● **TASK ITEM**
The answer must consist only of the lines from the line with "Where should I click to: Select the green" to the line with "Given: Click the divider", both included, exactly as they stand below.

● **MATERIAL FOR THIS TASK**
== == ==
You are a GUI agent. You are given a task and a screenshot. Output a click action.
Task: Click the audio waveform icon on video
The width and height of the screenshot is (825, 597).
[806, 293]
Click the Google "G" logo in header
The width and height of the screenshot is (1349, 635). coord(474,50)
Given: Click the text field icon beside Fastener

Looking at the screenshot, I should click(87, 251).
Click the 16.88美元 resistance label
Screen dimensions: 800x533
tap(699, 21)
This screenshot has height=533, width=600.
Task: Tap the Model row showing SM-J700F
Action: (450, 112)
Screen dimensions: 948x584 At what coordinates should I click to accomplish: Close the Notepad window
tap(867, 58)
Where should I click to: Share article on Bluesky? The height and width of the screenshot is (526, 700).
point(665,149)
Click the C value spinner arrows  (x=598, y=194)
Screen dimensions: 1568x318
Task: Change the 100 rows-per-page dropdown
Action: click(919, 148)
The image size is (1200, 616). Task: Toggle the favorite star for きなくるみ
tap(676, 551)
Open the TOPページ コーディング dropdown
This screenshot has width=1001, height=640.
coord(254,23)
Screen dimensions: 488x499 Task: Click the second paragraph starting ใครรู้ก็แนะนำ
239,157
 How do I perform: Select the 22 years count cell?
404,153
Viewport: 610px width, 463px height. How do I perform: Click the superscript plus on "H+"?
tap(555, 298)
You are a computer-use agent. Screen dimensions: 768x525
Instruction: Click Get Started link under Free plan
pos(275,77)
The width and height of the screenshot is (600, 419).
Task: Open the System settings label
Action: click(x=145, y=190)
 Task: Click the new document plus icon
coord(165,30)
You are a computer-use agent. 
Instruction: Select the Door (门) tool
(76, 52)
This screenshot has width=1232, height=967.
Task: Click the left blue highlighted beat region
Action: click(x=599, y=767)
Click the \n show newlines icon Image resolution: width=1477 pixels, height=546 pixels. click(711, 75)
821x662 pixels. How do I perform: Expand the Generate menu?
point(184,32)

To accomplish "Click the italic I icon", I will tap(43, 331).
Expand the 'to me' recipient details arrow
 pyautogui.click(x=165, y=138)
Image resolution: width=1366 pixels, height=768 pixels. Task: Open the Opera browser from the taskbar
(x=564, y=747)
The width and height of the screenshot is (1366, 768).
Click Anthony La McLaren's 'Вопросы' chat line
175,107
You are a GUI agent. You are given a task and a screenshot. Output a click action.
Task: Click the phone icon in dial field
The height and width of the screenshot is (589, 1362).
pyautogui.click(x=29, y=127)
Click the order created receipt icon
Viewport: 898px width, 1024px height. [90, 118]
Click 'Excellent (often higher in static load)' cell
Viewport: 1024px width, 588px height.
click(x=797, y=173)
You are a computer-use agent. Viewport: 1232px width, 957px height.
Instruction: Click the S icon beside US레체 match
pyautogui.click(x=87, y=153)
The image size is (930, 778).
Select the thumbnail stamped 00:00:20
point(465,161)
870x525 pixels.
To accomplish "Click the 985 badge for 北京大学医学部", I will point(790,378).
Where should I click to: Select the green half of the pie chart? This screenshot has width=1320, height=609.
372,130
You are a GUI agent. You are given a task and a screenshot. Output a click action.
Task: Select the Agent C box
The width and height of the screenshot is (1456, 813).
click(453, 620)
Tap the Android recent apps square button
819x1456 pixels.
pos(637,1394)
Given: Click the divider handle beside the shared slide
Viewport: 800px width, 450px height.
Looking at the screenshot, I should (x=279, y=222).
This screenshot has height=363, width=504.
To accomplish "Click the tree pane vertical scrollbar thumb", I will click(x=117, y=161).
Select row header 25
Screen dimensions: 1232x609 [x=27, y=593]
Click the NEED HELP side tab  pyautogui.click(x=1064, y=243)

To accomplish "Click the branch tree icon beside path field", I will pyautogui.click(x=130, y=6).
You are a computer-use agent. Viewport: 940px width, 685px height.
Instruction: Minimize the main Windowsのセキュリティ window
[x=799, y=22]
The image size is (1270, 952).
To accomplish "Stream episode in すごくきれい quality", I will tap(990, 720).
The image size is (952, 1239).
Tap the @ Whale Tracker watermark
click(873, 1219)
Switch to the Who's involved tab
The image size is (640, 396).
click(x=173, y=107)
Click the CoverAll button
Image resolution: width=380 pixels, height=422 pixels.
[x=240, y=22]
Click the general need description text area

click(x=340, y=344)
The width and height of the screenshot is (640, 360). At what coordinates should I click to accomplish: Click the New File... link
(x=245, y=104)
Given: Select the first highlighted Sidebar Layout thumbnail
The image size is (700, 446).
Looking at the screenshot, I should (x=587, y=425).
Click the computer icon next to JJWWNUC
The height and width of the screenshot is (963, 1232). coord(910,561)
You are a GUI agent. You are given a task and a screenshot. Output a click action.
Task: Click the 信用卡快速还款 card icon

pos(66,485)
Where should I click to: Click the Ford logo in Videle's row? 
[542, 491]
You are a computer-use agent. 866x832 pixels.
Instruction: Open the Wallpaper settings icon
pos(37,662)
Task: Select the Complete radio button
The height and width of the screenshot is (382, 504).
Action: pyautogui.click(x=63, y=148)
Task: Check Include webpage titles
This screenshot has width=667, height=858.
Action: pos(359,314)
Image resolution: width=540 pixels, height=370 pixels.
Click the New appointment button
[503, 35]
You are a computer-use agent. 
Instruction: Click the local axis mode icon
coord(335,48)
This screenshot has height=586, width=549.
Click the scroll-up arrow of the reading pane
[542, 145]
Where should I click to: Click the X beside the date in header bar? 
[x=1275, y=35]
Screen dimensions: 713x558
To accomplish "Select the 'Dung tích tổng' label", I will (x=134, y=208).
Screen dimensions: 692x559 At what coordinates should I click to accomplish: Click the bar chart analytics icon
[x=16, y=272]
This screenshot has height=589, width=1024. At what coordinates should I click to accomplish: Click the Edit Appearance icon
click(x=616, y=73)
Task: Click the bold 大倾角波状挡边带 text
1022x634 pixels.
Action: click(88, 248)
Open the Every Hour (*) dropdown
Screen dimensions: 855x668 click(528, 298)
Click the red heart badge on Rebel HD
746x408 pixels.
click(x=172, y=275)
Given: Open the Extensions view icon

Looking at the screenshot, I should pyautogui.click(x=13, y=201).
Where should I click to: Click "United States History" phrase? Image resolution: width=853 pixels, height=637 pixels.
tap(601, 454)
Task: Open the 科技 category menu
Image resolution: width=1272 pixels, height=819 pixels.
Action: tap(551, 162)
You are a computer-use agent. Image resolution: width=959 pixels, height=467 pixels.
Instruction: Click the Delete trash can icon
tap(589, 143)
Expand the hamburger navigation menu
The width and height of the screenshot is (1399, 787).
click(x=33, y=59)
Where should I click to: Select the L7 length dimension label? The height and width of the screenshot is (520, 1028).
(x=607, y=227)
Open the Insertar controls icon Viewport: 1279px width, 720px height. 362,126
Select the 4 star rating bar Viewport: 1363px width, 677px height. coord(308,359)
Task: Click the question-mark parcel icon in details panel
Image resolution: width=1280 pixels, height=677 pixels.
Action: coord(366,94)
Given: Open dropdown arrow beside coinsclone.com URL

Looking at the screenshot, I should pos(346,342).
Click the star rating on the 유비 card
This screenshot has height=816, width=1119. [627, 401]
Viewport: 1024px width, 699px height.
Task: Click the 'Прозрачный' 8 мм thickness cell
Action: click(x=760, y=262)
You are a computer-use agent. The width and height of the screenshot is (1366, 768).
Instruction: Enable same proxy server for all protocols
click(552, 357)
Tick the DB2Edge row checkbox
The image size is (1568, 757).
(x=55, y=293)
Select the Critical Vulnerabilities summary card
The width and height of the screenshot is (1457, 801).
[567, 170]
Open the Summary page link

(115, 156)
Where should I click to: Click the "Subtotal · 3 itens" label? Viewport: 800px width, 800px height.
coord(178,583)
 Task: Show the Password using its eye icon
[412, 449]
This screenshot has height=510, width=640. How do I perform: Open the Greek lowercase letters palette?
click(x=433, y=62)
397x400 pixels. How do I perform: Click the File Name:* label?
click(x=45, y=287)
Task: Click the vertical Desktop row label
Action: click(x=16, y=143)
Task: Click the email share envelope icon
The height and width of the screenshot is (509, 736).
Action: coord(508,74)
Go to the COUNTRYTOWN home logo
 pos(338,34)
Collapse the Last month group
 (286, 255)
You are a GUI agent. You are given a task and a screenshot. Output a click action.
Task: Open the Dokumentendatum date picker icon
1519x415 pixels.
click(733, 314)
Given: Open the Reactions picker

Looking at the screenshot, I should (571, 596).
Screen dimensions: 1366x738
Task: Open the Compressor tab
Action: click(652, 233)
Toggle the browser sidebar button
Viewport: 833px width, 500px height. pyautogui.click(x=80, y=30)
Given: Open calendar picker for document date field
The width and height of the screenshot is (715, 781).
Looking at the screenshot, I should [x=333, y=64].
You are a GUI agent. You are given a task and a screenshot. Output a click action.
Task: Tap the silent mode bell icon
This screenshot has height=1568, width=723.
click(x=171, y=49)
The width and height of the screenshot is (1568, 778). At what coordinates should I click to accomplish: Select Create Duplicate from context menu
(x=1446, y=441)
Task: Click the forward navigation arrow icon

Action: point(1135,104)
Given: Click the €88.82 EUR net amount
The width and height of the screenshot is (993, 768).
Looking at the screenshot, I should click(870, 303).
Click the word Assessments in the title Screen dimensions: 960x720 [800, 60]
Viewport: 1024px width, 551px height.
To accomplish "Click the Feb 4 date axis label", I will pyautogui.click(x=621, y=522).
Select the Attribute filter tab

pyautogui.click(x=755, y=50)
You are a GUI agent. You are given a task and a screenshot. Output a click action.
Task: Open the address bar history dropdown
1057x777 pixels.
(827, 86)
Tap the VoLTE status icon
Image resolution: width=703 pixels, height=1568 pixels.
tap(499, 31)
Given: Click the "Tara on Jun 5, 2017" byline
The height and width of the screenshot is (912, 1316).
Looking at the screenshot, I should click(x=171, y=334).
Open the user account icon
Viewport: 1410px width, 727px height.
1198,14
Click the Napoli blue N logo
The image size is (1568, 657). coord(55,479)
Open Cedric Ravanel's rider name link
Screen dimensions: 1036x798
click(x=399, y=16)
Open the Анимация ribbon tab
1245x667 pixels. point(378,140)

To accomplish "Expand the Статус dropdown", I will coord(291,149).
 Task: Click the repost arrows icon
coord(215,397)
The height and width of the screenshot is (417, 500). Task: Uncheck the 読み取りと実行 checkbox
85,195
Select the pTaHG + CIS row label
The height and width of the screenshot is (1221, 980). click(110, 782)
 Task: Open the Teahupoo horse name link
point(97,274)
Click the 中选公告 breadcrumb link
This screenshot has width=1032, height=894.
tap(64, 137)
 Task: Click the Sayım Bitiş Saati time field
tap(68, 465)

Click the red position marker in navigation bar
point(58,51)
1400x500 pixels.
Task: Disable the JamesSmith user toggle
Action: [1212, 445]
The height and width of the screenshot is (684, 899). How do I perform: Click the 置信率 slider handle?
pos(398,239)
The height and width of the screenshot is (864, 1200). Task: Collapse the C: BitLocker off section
== == ==
● **TASK OUTPUT**
Where should I click to: Select the green half of the pie chart? This screenshot has width=1320, height=609.
372,130
You are a GUI agent. You are given a task and a screenshot. Output a click action.
Task: Select the Agent C box
The width and height of the screenshot is (1456, 813).
click(453, 620)
Tap the Android recent apps square button
819x1456 pixels.
pos(637,1394)
Given: Click the divider handle beside the shared slide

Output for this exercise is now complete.